The stories of the book are arranged in chronological order, starting in January 1999, with the blasting off of the first rocket. "Rocket Summer" is a short vignette which describes Ohio's winter turning briefly into summer due to the extreme heat of the rocket's take-off, as well as the reaction of the citizens nearby.
First published as "I'll Not Ask for Wine" in Maclean's, January 1, 1950.
The following chapter, "Ylla", moves the story to Mars. Ylla, a Martian woman trapped in an unromantic marriage, dreams of the coming astronauts through telepathy. Her husband, though he pretends to deny the reality of the dreams, becomes bitterly jealous, sensing his wife's inchoate romantic feelings for one of the astronauts. He kills the two-man expedition, astronauts Nathaniel York and one simply called Bert, as soon as they arrive.

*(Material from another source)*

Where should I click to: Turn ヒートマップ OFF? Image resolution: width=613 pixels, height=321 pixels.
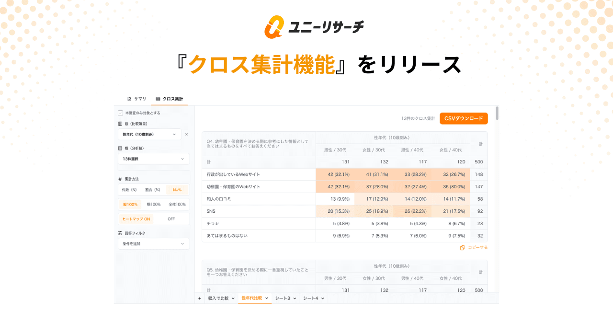(170, 219)
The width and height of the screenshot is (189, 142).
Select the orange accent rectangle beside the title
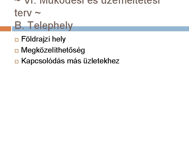6,29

First published as "The Spring Night" in The Arkham Sampler, Winter 1948.
This short vignette tells of Martians throughout Mars who, like Ylla, begin subconsciously picking up stray thoughts from the humans aboard the Second Expedition's ship. As the ship approaches their planet, the Martians begin to adopt aspects of human culture such as playing and singing American songs, without any idea where the inspirations are coming from.

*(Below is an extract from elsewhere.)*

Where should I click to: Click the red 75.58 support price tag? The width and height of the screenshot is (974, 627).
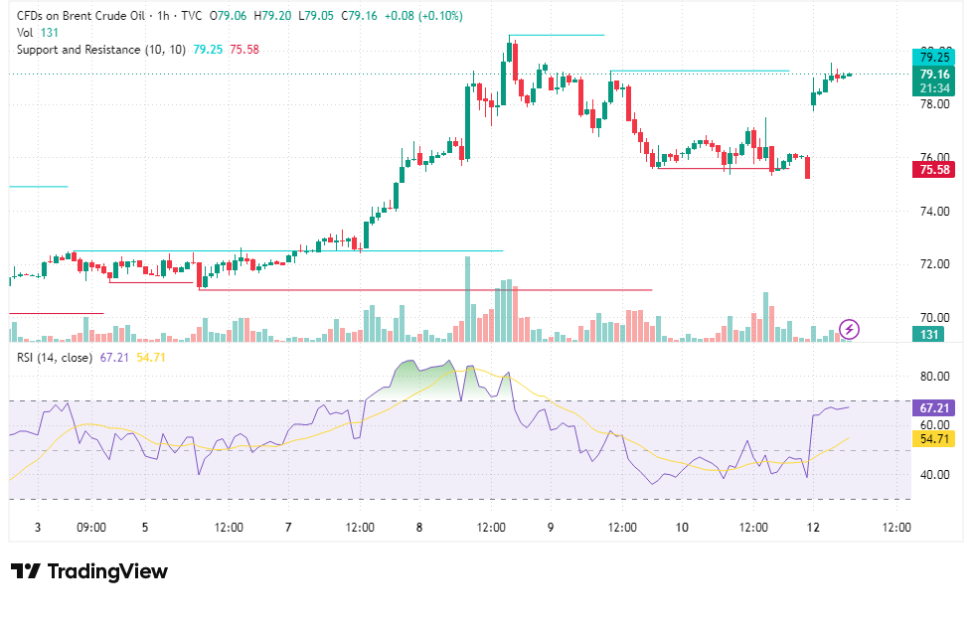(x=933, y=170)
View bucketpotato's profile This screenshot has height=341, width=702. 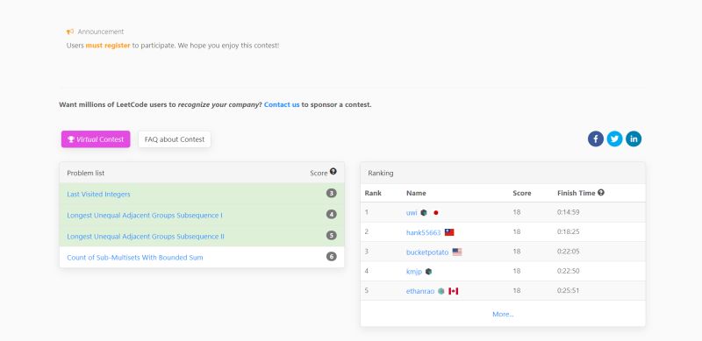coord(427,252)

First published in Thrilling Wonder Stories, August 1948.
This story tells of the "Second Expedition" to Mars. The astronauts arrive to find the Martians to be strangely unresponsive to their presence. The one exception to this is a group of Martians in a building who greet them with a parade. Several of the Martians in the building claim to be from Earth or from other planets of the solar system, and the captain slowly realizes that the Martian gift for telepathy allows others to view the hallucinations of the insane, and that they have been placed in an insane asylum. The Martians they have encountered all believed that their unusual appearance was a projected hallucination. Because the "hallucinations" are so detailed and the captain refuses to admit he is not from Earth, Mr. Xxx, a psychiatrist, declares him incurable and kills him. When the "imaginary" crew does not disappear as well, Mr. Xxx shoots and kills them. Finally, as the "imaginary" rocket remains in existence, Mr. Xxx concludes that he too must be crazy and shoots himself. The ship of the Second Expedition is sold as scrap at a junkyard.

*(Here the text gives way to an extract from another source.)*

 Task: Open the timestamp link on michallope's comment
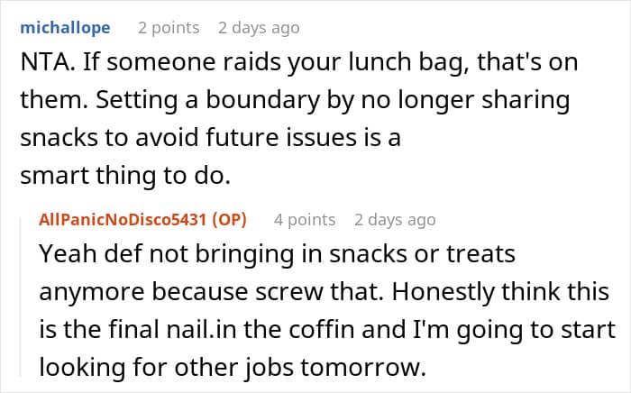(258, 27)
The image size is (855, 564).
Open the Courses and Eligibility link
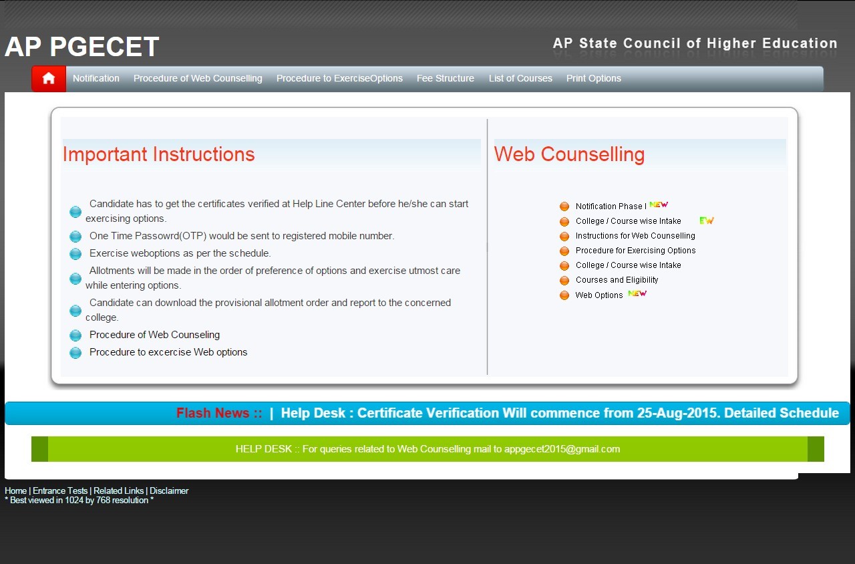(617, 280)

First appeared in The Martian Chronicles.
A man insists that he has a right to be let onto the next rocket to Mars, because he is a taxpayer. He insists on being let on the ship so strongly because the Earth will be having a great atomic war soon, and no one wants to be around when it happens. He is not allowed on the ship and eventually gets taken away by the police.
First published as "Mars is Heaven!" in Planet Stories, Fall 1948.
The arrival and demise of the third group of Americans to land on Mars is described by this story. This time the Martians are prepared for the Earthlings. When the crew arrives, they see a typical town of the 1920s filled with the long-lost loved ones of the astronauts. Captain John Black told his crew to stay in the rocket. The crew was so happy to see their dead family members that they don't listen to their captain's orders and join their family members (or at least who they thought were their family members). The Martians use the memories of the astronauts to lure them into their "old" houses where they are killed in the middle of the night by the Martians themselves. The next morning, sixteen coffins exit sixteen houses and are buried.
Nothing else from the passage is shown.